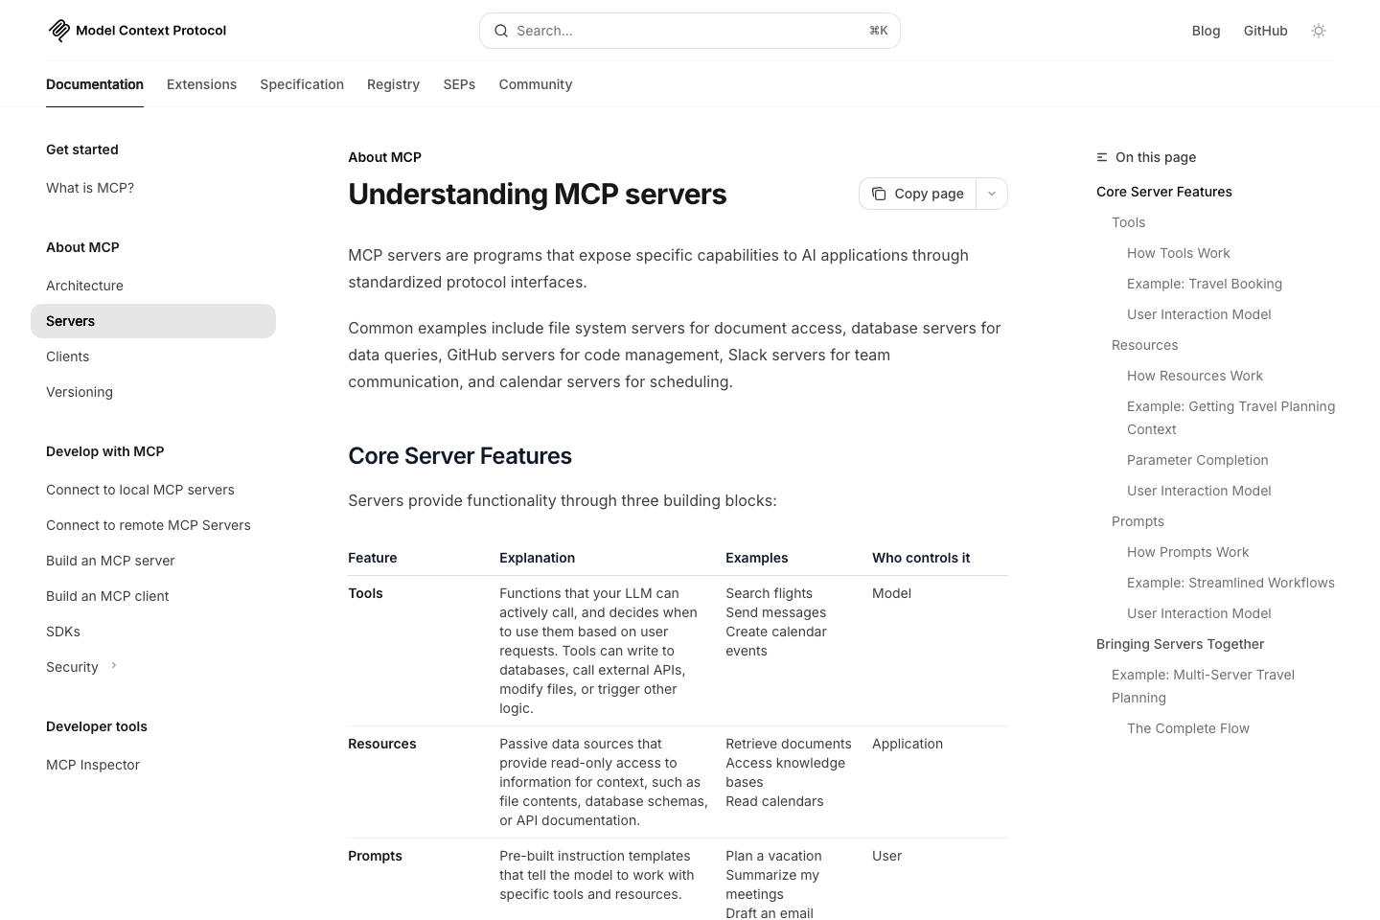
Task: Open the Blog page
Action: 1206,30

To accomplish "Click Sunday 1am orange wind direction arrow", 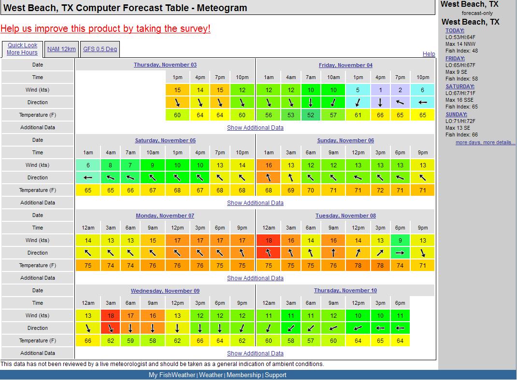I will [269, 177].
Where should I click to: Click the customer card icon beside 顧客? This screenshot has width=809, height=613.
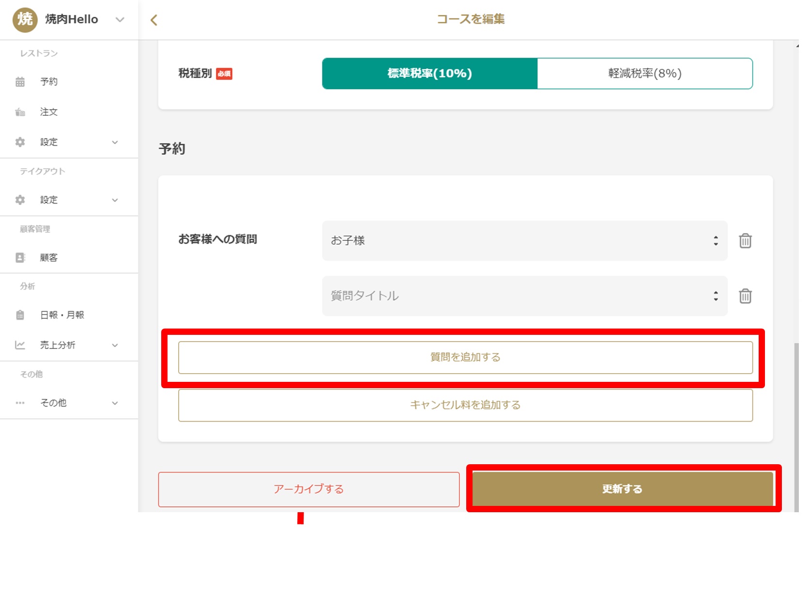(x=20, y=258)
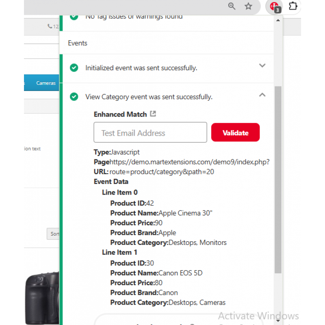325x325 pixels.
Task: Click the camera product thumbnail
Action: coord(42,298)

===============

Exactly the lines from the one that contains "Where should I" through the final line of the records above are needed, given again word for word, with every picture left out.

Where should I click to: Click the customer card icon beside 顧客? This screenshot has width=809, height=613.
(x=20, y=258)
325x325 pixels.
Task: Click the camera product thumbnail
Action: coord(42,298)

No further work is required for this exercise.